Show each line of the entries below in which the word "agent" appears.

* Data to use

◇ ◇ ◇ ◇ ◇

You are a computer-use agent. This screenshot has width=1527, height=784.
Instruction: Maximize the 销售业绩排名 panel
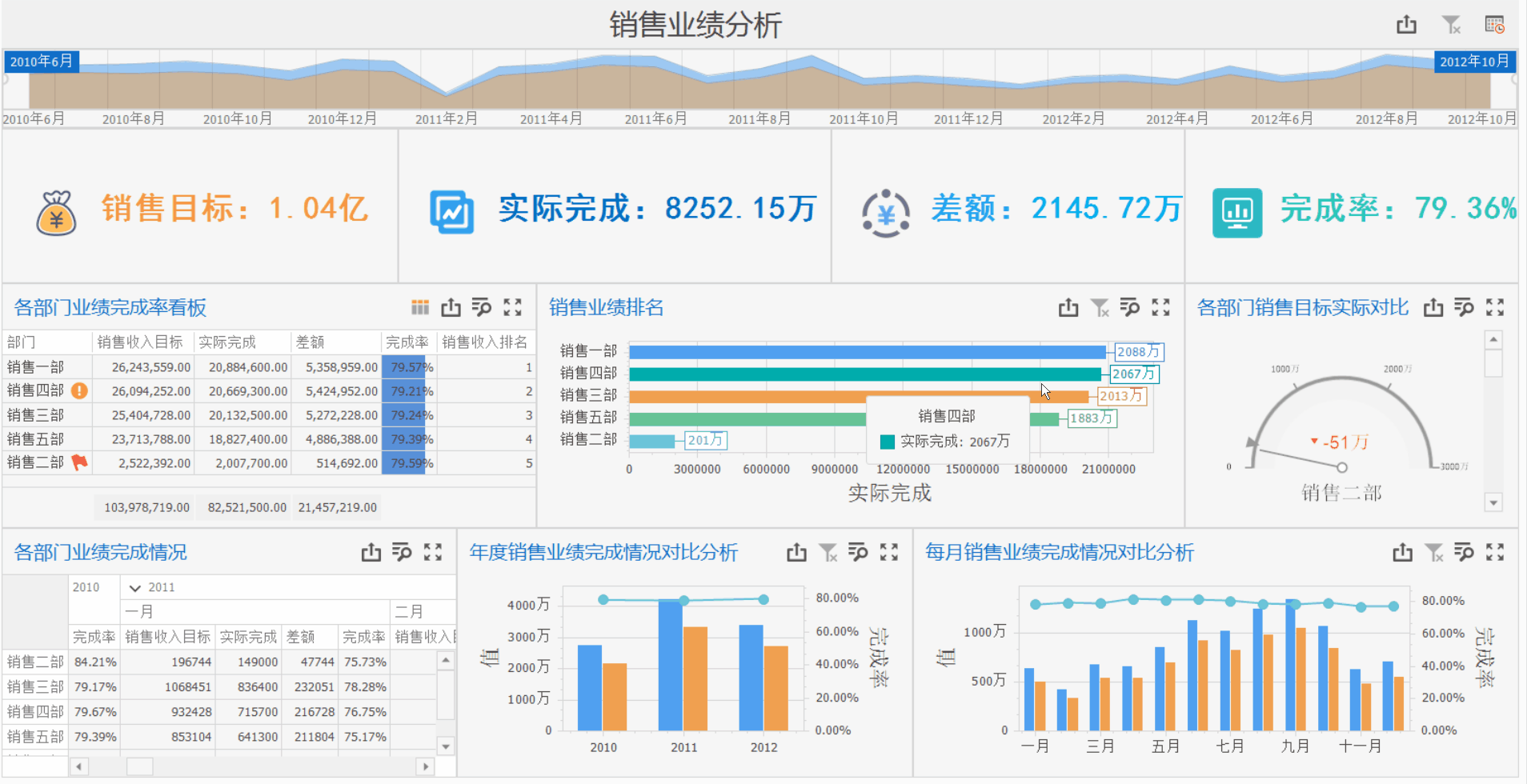pyautogui.click(x=1160, y=307)
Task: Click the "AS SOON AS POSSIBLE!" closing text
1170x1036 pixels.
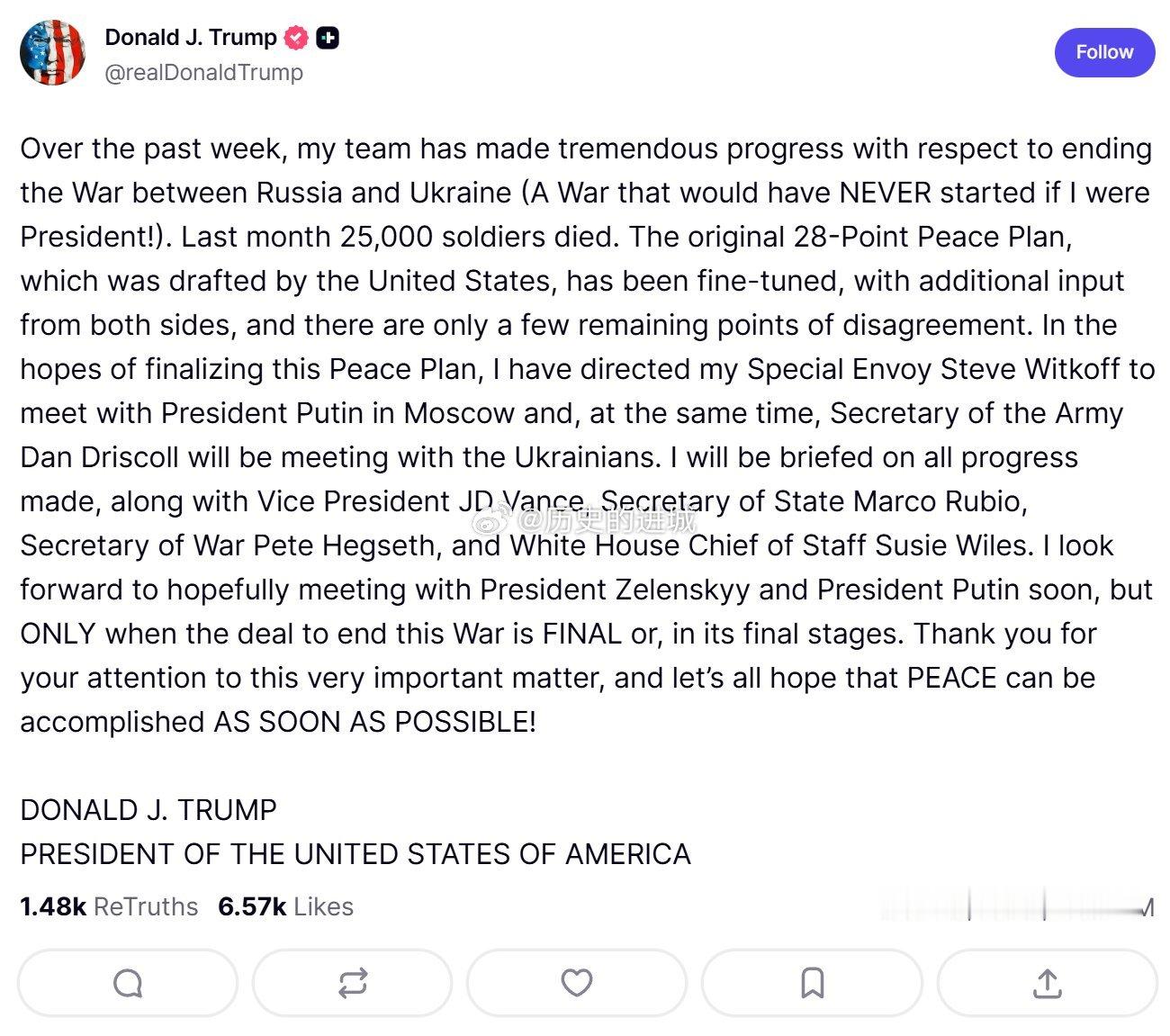Action: (x=374, y=722)
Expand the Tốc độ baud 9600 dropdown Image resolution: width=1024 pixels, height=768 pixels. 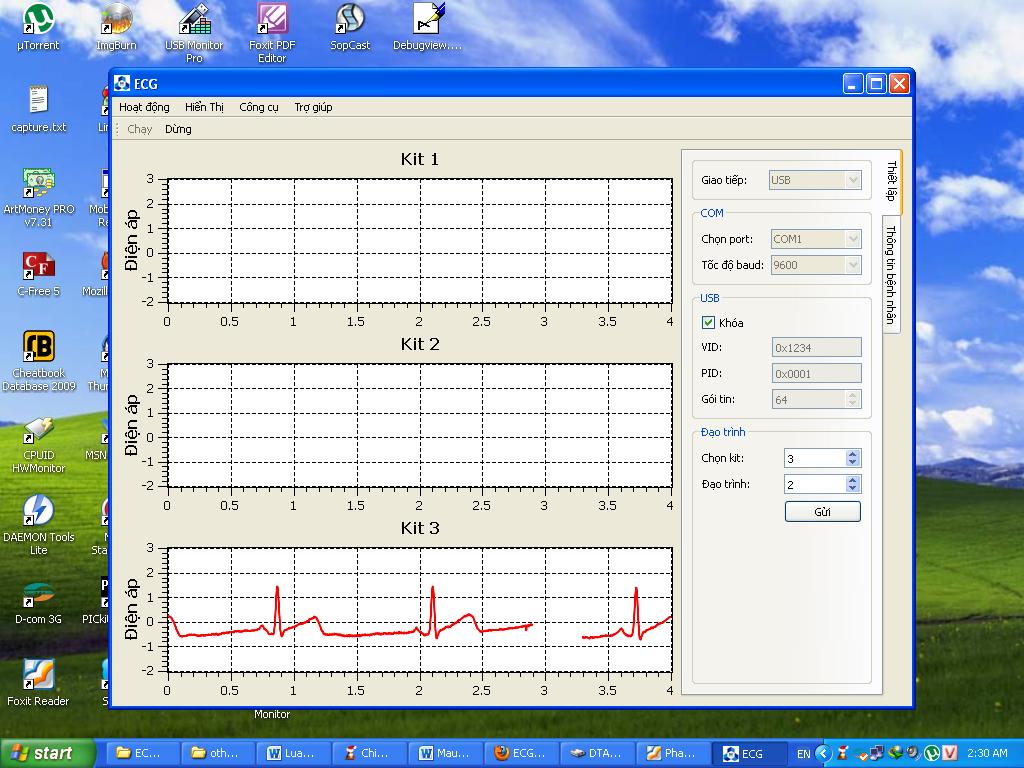(x=815, y=265)
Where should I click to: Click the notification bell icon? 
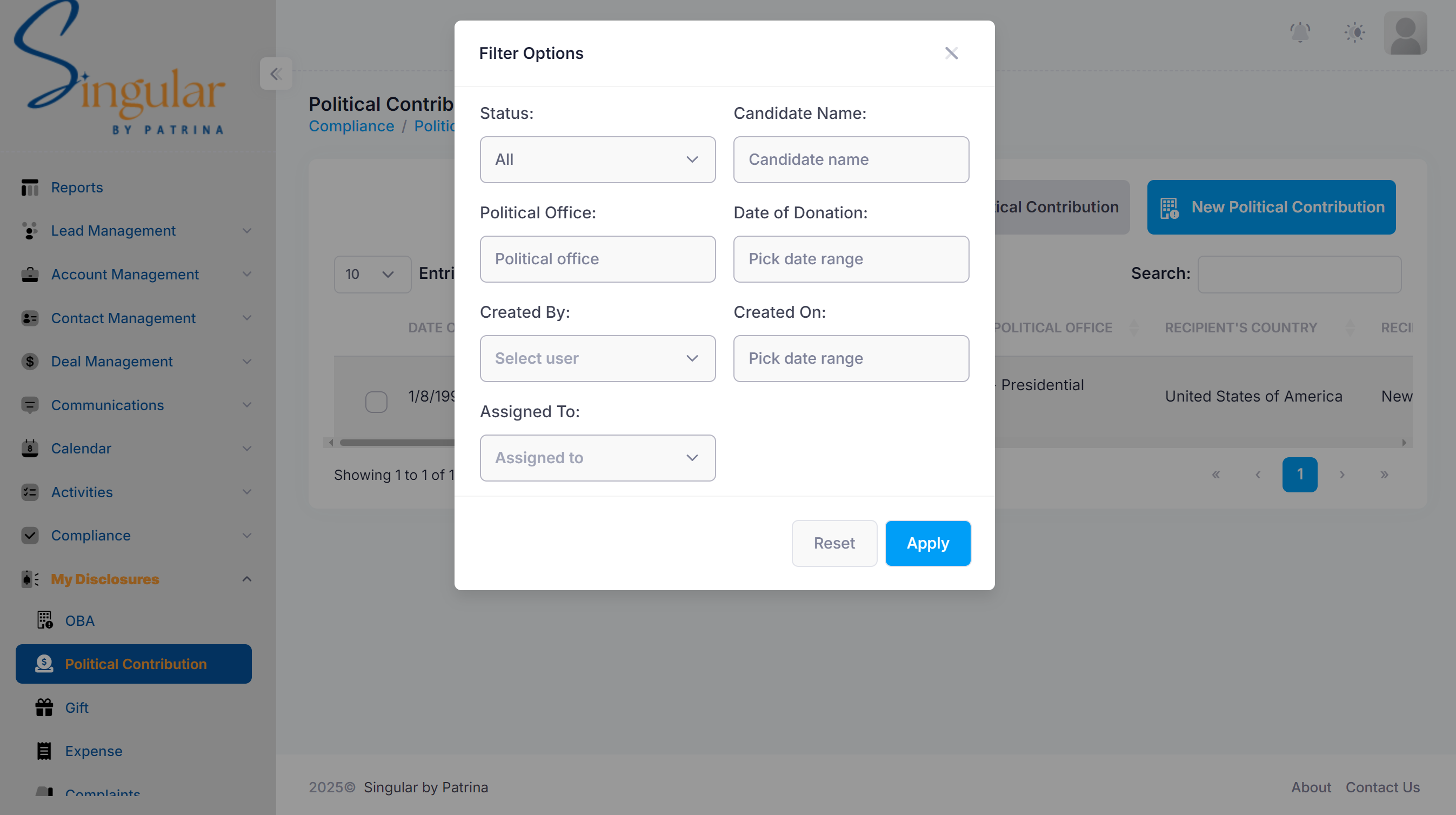(x=1300, y=32)
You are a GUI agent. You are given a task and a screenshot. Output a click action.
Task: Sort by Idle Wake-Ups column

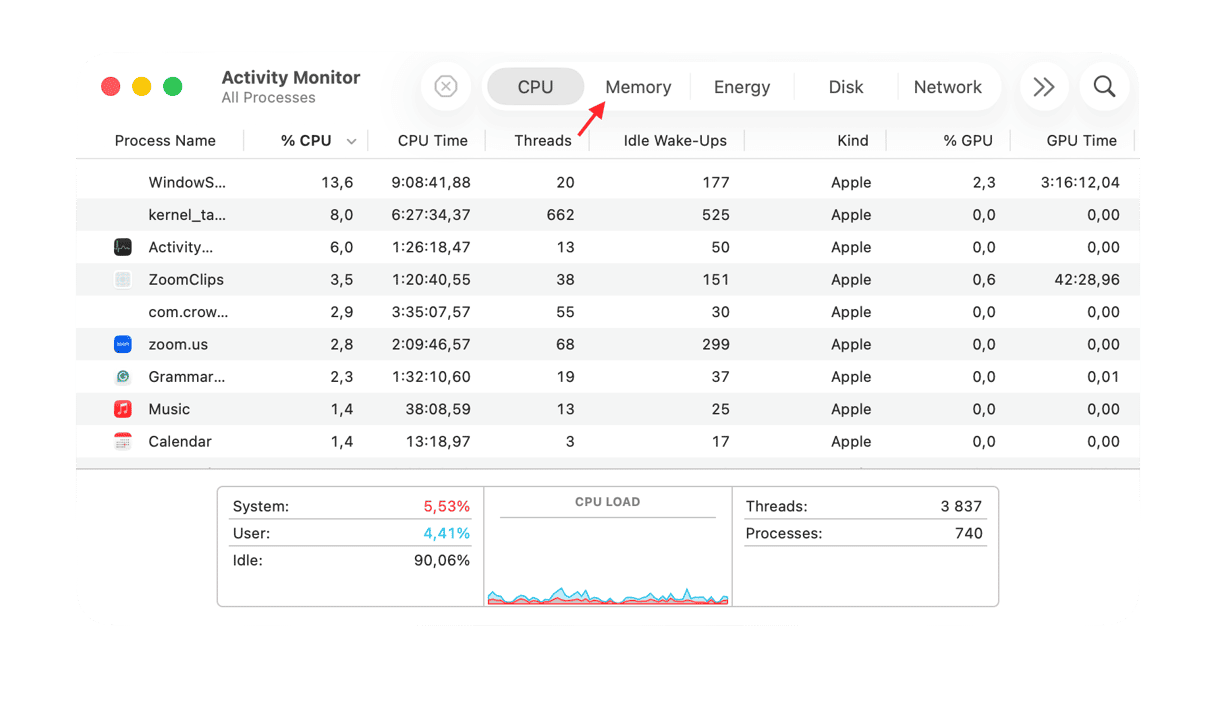tap(675, 141)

◇ ◇ ◇ ◇ ◇

* Your solution
You are a computer-use agent. This screenshot has width=1527, height=784.
You are a GUI agent. You are given a task and a screenshot. Output a click action.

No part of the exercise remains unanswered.